If need be, and during pregnancy, the knees can be spread. The arms may be stretched forward in front of the head. If there is discomfort in the neck and shoulders, a rolled blanket may be placed on the backs of the lower legs, and the forearms can be stacked and the forehead rested on them.

Uttana Shishosana or "Extended Puppy Pose" stretches forwards from all fours until the forearms and forehead are resting on the floor and the thighs are vertical, giving a pose intermediate between Balasana and Adho Mukha Shvanasana (Downward Dog Pose).

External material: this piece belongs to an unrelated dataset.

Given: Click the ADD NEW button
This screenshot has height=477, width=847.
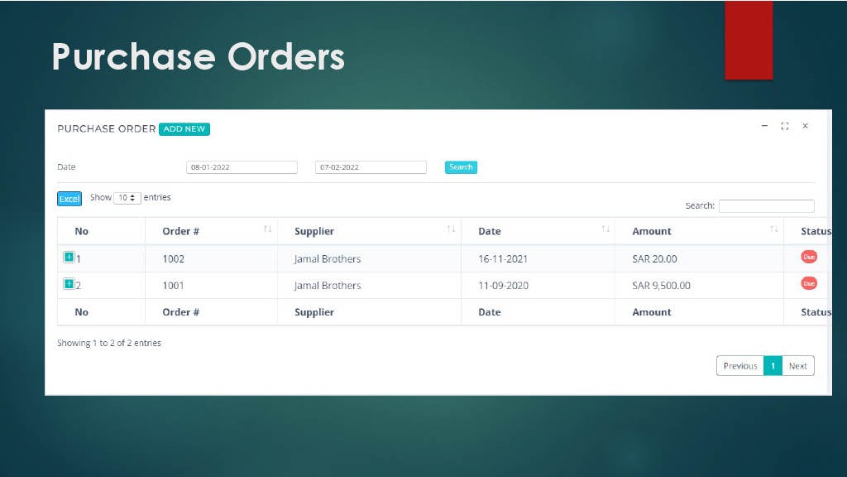Looking at the screenshot, I should (184, 129).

Parsva Balasana (पार्श्व बालासन, 'Side child pose'), also called Sucirandhrasana (सुचिरंध्रासन), "Eye of the Needle Pose", or "Thread the Needle Pose", has the head and feet as in Balasana, the knees bent, the hips raised, and one shoulder on the floor, with the arm on that side stretched out in front of the face at right angles to the body along the floor. The other arm may be stretched forwards over the head, folded behind the back, or stretched straight up into the air.

== Similar poses ==

Shasangasana (शसांगासन) or "Rabbit Pose", practised in Bikram Yoga, has the tailbone lifted until the thighs are vertical and the head and arms point back towards the feet, creating an intense flexion of the spine.